Google did a decent job on Honeycomb’s standard apps. I really like 3.1’s beta browser navigation and the mail app. What Google needs is a killer, must-have app, even if it’s from a 3rd party. Skype comes to mind.

Skype’s Android app is fine. It works well even on Honeycomb tablets, but the company has been slow updating the app to support video calling. It’s limited to just a few phones now. Skype alone would make a new use case for Android tablets as millions of users would be able to video chat with people on computers, iPads, iPhones and Android phones. There’s no need for Google to build a Facetime clone when Skype can do it for them.

Of course Google might not want anything to do with Skype now that Google + is all the rage. For better or worse, Google wants people to video chat in Hangouts. Skype’s massive user base still makes it a better killer app for Honeycomb.

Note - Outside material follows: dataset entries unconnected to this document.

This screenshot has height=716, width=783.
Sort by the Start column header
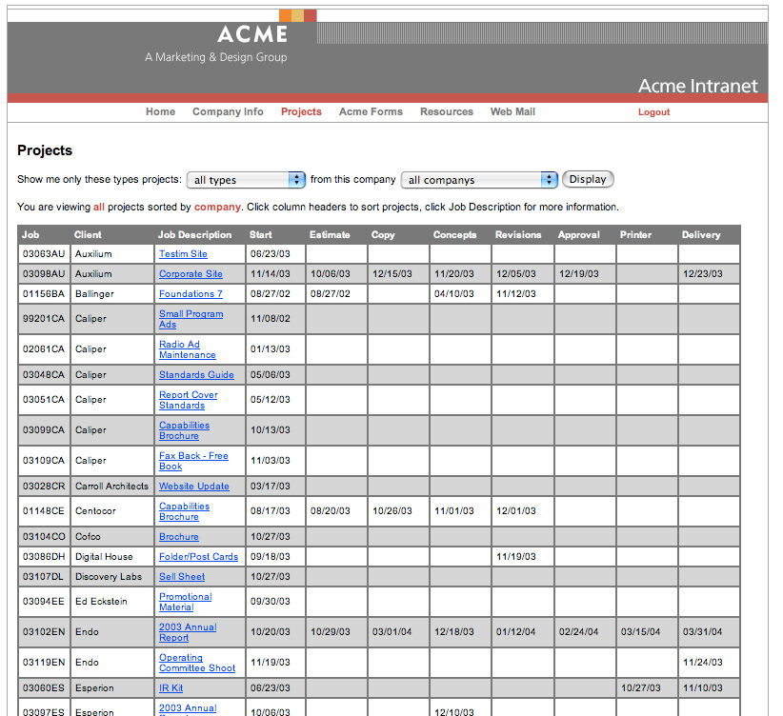[260, 235]
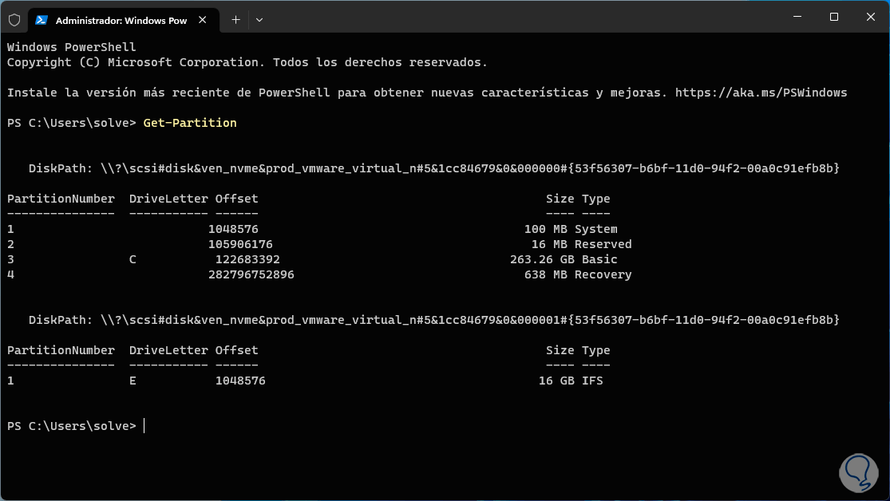Viewport: 890px width, 501px height.
Task: Click the PowerShell icon on the tab
Action: (x=42, y=19)
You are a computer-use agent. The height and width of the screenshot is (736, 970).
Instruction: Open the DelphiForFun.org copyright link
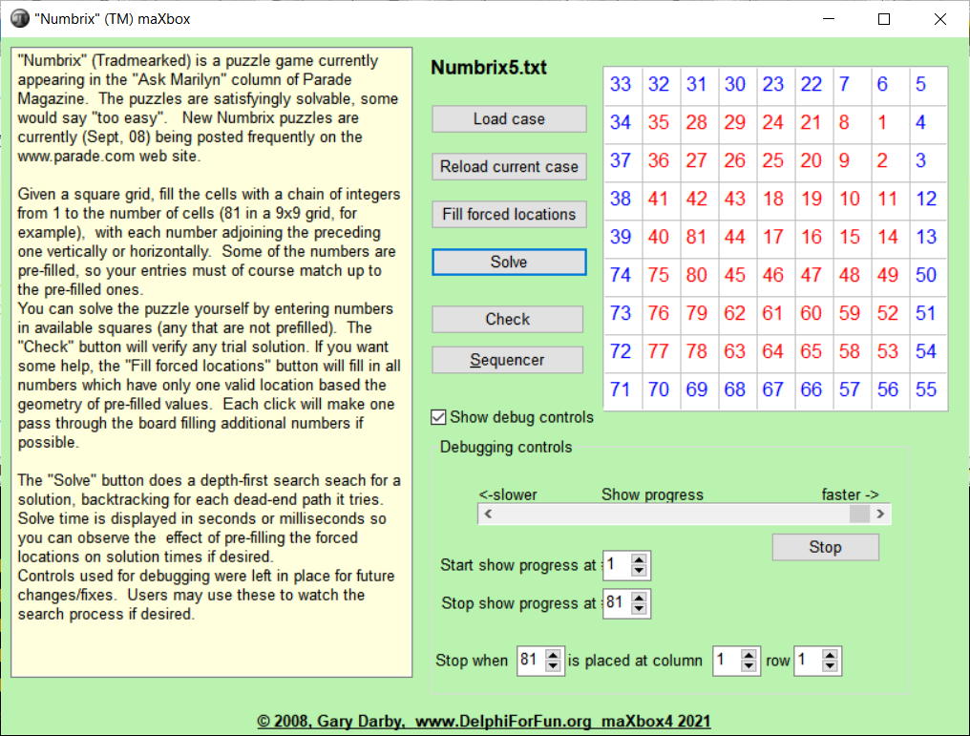483,722
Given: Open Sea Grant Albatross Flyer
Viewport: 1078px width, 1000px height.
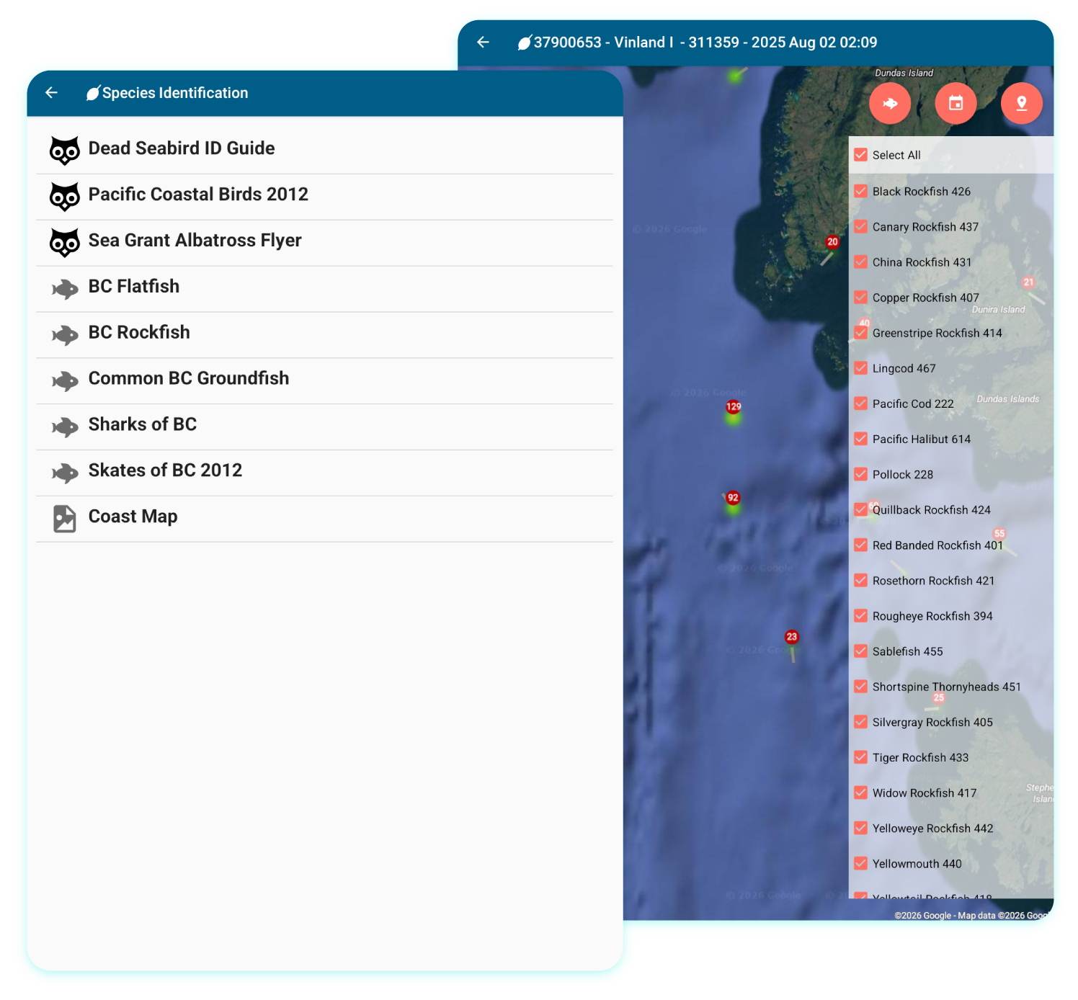Looking at the screenshot, I should click(x=195, y=241).
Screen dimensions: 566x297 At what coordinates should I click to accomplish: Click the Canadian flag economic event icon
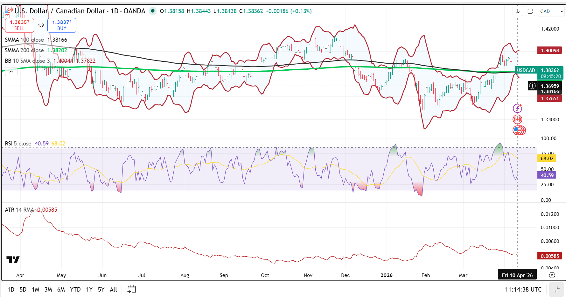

Lenovo sort of solved this issue by adding Netflix in the just-announced IdeaPad. It’s the first Honeycomb tablet that’s Netflix-certified for media streaming. Chances are, thanks to the required hardware-level DRM, the app won’t find its way onto other previously-released tabs — at least not officially. Still, at least one killer app is here.

More apps

As much as Honeycomb tabs need that one special app, the platform just need some more damn apps to begin with. Android 3.0 was released six months ago and there are still just a handful of Honeycomb apps. Most are ports of existing apps and even less have a user interface that takes advantage of the larger screen.

Part of this is because the Honeycomb marketshare is just so small right now. Why spend R&D money on a platform that only a few hundred thousand people use when you could develop for iOS and reach millions? Google needs to do something, though. Without apps, a tablet is just a slate device with a web interface. That’s a hard sale to even dedicated Android fans.


The Lenovo ThinkPad Tablet is the first Android tablet I’ve been excited about since the Xoom. It seems to pack most of what I want out of a tablet sans the Android phone integration. It’s priced right at under $500, has an affordable digitizer pen, and is loaded with quality apps. (besides Netflix, that’s in the IdeaPad)

Android 3.x tablets are better than Android 2.x tablets. Likewise future Android tablets will outclass the current crop in every way. It’s just sad, at least to me as an Android fan, to watch Honeycomb tablet after Honeycomb tablet fail to live up to its potential. It seems that manufacturers wasted their budget on design and marketing rather than innovative or compelling functions.